In the other study, Attilio Bondanza, formerly at Milan’s San Raffaele Hospital and Scientific Institute and currently at Novartis Institutes for BioMedical Research in Basel, and colleague Marguerita Norelli of San Raffaele created a different mouse model of leukemia. They demonstrated that human white blood cells—monocytes made by the mice after infusions of human stem and progenitor cells—produce high levels of IL-1 and IL-6 during CRS and neurotoxicity. While drugs against both molecules decreased the number of mouse deaths from CRS, only the one that interfered with the receptor for IL-1 on monocytes (anakinra again) stopped lethal neurotoxicity. This is important clinically because neurotoxicity, which can mean anything from headache to seizure to coma, is seen most frequently in patients with acute lymphoblastic leukemia who are being treated with CAR T cells.
“In neurotoxicity, there is no advantage to giving an IL-6 inhibitor because it does not cross the blood-brain barrier,” Bondanza says. Anakinra, on the other hand, is a small peptide that can cross the blood-brain barrier. When given in advance of CAR T-cell treatment to the mice, anakinra had a statistically significant effect on overall survival. Bondanza and Norelli also found that IL-1 production began many hours before of IL-6, and that it initiates the production of IL-6 in their mouse model, giving more evidence that IL-1 is a master regulator of IL-6 and other cytokines.

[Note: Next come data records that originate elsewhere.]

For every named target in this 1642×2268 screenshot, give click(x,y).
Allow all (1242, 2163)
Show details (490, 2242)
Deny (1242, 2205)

These results open doors to developing ways to better modulate the release and damage of IL-1 and IL-6 by blocking the production of IL-1. “Now we need more data in the clinical setting,” Ruella says.
The next step for Sadelain’s group is to determine whether blocking IL-1 can prevent CRS in patients. Ultimately, the researchers aim to engineer an IL-1–receptor blocker into the CAR T cells themselves. “We believe that the data here justifies this,” Sadelain says. Memorial Sloan Kettering has applied for a patent based on the use of IL-1 receptor antagonists to treat CAR-related toxicities.
“These are important and encouraging preclinical studies, inferring that there could be ways to prevent or manage serious adverse events associated with CAR T therapy, including cytokine release syndrome and neurotoxicity, without compromising anti-tumor efficacy,” says Chris Boshoff of Pfizer, where he is responsible for early cancer drug development and precision immunooncology, including CAR T cells.